Будь его воля, оно бы так и выскочило из гнезда и, как колобок, покатилось бы по бережку!
Возилось яичко, возилось и стало тихонько похрустывать. Выкрошилась на тупом конце дырочка. И в дырочку, как в оконце, высунулся птичий нос.
Птичий нос — это и рот. Рот открылся от удивления. Ещё бы: стало вдруг светло и свежо! Глухие доселе звуки зазвучали властно и громко. Незнакомый мир ворвался в уютное и скрытное жилище птенца. И чайчонок на миг оробел: может, не стоит совать свой нос в этот неведомый мир?
Но солнце грело ласково, глаза привыкли к яркому свету. Качались зелёные травинки, плескали ленивые волны.
Чайчонок упёрся лапками в пол, а головой в потолок, нажал — и скорлупа расселась. Чайчонок так испугался, что громко, во всё горло крикнул: «Мама!»
Так в нашем мире одной чайкой стало больше. В хоре голосов, голосищ и голосишек зазвучал новый голосок. Был он робок и тих, как писк комара. Но он звучал — и его слышали все.
Чайчонок встал на дрожащие ножки, поёрзал шерстинками крыльев и смело шагнул вперёд: вода так вода!
Минует ли он грозных щук и выдр? Или станет добычей первого встречного хищника?
Крылья матери-чайки распластались над ним, как руки, готовые прикрыть от невзгод.
Покатил в жизнь пушистый колобок.
Прилетел на скворечник скворец. На ноге колечко — знакомый! Шестой год он живёт в скворечнике у меня.
Каждую весну он прилетает на скворечник, осматривает его со всех сторон, забирается внутрь, долго там шуршит и ворочается. Потом садится на крышу и негромко поёт. Негромко, но с наслаждением: трещит, пощёлкивает и высвистывает.
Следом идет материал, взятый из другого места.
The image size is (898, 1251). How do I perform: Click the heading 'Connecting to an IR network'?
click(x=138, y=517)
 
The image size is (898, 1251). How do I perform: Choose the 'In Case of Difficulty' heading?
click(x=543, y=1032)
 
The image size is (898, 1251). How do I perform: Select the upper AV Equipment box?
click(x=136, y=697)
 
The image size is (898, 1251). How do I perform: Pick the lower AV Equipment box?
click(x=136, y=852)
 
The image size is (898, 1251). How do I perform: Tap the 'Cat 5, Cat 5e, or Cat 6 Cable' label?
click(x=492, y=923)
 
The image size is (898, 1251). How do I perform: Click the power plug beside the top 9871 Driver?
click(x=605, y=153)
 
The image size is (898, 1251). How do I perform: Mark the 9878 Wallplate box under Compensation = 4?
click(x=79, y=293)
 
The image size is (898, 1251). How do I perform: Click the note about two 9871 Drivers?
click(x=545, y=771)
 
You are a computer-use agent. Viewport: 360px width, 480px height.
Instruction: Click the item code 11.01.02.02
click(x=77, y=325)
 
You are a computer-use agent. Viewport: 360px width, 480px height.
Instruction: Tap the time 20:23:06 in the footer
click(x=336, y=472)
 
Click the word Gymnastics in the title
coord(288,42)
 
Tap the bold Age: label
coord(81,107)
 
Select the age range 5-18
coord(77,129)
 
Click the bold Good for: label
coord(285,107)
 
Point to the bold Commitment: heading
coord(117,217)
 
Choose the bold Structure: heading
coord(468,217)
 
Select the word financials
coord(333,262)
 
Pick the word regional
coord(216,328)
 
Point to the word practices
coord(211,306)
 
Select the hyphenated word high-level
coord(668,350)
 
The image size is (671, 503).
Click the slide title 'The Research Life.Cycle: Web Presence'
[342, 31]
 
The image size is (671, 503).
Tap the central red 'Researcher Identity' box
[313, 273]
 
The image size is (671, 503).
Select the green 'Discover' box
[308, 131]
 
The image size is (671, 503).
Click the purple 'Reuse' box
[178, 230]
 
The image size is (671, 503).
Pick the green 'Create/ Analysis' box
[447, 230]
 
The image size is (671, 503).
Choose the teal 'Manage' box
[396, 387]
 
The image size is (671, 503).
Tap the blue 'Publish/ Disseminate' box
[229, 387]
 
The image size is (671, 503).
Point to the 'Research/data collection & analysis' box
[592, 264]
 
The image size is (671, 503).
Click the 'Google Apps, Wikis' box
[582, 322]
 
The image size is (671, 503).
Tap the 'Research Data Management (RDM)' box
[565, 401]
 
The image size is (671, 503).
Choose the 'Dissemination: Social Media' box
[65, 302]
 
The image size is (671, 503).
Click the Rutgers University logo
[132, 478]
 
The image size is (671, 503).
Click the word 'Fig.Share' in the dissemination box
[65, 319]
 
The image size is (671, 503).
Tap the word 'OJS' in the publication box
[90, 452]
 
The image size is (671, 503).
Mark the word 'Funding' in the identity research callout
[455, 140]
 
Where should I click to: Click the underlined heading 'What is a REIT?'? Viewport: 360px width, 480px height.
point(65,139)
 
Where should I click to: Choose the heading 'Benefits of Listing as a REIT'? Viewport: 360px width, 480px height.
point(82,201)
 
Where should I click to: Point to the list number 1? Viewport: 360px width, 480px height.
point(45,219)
Даже взвизгивает от удовольствия, как разыгравшийся поросёнок. Клюв золотой в небо, глаза закатывает, крылышками разводит. А сам то петухом, то ягнёнком, то кошкой мяукнет, то собачонкой протявкает. Соскучился на чужбине по дому...
Потом со скворчихой чистят скворечник, птенцов выводят. Вместе растят, вместе на выгоны улетят с ними.
Осенью, перед отлётом, скворец прилетал на скворечник один. Есть у скворцов такое правило: прилетать перед отлётом к гнезду. Посидеть в тишине, пёрышки на солнце почистить, помурлыкать под нос. А потом — на юг. В страны дальние, земли чужие, за синий горизонт.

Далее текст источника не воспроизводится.